[Collected data]

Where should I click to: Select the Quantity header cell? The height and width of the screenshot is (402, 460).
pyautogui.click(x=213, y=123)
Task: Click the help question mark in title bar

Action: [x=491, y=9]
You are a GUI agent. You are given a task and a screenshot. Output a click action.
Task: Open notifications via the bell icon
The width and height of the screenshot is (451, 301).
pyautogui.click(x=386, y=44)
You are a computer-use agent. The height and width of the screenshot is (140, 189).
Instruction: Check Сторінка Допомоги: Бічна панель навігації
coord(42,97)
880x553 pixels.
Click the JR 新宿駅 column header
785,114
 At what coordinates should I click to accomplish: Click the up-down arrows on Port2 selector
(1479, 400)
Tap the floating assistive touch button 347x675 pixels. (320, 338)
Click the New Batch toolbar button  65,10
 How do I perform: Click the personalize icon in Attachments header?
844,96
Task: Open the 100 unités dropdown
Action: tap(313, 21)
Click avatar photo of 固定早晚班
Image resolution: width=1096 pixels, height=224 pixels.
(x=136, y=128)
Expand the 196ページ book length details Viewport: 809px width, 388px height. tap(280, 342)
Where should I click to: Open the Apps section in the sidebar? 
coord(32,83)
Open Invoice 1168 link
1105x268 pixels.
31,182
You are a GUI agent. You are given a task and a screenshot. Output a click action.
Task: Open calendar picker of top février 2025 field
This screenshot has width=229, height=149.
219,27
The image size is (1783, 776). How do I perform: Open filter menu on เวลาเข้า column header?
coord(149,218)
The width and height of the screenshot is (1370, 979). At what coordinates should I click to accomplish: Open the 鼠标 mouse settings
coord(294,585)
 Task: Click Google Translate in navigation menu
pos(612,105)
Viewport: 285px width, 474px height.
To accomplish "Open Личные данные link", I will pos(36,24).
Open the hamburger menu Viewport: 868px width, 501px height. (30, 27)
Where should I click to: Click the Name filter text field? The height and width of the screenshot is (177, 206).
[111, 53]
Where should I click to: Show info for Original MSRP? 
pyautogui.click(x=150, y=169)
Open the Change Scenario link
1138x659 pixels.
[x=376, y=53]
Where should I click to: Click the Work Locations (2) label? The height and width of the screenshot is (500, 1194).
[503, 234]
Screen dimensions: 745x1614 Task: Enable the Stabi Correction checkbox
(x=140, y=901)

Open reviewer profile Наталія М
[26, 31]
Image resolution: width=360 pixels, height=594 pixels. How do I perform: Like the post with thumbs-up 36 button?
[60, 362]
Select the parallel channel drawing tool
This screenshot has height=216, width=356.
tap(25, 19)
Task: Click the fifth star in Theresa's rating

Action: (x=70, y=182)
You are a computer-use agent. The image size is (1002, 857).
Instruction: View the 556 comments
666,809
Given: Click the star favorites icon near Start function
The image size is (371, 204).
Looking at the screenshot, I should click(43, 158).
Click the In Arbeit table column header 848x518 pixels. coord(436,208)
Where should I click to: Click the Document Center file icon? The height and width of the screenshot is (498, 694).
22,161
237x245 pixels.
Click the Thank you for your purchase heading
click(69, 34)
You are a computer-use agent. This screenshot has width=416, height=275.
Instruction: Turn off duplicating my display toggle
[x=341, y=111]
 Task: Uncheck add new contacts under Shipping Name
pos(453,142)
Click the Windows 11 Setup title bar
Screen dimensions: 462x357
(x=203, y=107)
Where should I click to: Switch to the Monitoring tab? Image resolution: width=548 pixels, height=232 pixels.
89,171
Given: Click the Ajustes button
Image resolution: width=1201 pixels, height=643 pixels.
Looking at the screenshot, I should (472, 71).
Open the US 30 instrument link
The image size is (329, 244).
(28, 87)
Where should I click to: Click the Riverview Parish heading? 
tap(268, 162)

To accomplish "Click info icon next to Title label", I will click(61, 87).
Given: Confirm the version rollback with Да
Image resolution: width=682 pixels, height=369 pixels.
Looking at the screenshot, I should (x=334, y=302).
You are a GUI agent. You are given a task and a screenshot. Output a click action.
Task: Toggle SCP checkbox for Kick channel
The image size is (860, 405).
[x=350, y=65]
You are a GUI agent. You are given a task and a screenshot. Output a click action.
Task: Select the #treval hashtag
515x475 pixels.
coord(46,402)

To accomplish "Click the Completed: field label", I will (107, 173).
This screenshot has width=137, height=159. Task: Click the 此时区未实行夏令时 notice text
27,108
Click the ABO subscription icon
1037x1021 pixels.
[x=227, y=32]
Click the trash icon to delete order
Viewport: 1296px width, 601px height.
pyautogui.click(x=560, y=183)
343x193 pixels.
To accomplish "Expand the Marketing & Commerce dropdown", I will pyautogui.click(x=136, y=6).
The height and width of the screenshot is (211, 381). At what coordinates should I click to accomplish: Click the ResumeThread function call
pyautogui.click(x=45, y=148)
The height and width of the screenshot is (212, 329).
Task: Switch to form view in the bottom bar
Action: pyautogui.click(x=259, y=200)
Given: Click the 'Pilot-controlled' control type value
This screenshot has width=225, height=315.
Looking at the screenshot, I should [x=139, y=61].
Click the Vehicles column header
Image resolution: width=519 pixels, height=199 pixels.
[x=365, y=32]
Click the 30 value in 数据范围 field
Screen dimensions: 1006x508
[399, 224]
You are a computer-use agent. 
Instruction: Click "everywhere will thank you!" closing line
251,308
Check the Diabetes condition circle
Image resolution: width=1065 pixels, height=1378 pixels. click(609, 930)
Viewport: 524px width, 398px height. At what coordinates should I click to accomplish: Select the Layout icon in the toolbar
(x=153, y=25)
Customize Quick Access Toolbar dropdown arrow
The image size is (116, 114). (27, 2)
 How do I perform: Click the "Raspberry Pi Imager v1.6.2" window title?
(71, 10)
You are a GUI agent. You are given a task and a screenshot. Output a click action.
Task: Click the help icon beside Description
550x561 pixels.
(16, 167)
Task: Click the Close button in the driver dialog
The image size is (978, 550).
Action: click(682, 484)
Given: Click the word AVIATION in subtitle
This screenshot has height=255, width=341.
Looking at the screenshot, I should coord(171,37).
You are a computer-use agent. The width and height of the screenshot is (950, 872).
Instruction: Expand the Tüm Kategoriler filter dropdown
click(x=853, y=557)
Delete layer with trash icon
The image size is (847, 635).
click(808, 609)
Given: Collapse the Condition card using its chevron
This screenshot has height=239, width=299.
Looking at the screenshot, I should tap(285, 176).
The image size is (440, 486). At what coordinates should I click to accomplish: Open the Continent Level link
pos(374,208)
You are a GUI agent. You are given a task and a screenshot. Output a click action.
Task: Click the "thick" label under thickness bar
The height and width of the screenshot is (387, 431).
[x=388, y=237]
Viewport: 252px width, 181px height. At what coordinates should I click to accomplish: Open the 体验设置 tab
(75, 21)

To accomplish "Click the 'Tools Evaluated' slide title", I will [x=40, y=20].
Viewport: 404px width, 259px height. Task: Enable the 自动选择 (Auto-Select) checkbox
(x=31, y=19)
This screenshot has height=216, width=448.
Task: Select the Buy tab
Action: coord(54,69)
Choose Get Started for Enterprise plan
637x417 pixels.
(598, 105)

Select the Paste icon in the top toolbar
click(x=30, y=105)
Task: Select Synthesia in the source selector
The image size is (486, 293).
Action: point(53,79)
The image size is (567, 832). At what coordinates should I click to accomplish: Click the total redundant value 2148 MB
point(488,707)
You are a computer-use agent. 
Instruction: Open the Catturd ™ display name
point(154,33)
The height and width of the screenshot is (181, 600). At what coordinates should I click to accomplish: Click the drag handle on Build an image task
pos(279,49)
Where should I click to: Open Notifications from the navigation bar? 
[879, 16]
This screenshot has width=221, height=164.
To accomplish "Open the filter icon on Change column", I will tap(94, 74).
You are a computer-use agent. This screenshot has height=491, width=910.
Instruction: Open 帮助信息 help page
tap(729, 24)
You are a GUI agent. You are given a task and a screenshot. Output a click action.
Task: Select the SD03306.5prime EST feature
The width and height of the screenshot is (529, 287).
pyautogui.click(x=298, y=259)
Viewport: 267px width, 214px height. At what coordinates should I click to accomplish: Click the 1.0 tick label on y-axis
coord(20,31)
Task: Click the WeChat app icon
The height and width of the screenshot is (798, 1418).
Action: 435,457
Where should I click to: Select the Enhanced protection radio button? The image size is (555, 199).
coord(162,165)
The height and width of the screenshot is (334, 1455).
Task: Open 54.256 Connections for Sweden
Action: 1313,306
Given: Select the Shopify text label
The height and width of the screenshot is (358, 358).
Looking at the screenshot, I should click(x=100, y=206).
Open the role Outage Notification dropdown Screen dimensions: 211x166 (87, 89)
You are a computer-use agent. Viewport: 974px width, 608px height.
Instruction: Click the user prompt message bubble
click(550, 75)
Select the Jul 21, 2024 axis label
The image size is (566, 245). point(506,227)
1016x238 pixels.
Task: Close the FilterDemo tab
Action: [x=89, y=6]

## ABOUT THIS EXERCISE
All lines above that contain "Change" are required in the answer.

## WRITTEN SOLUTION
Open the Change Scenario link
To accomplish "Open the filter icon on Change column", I will tap(94, 74).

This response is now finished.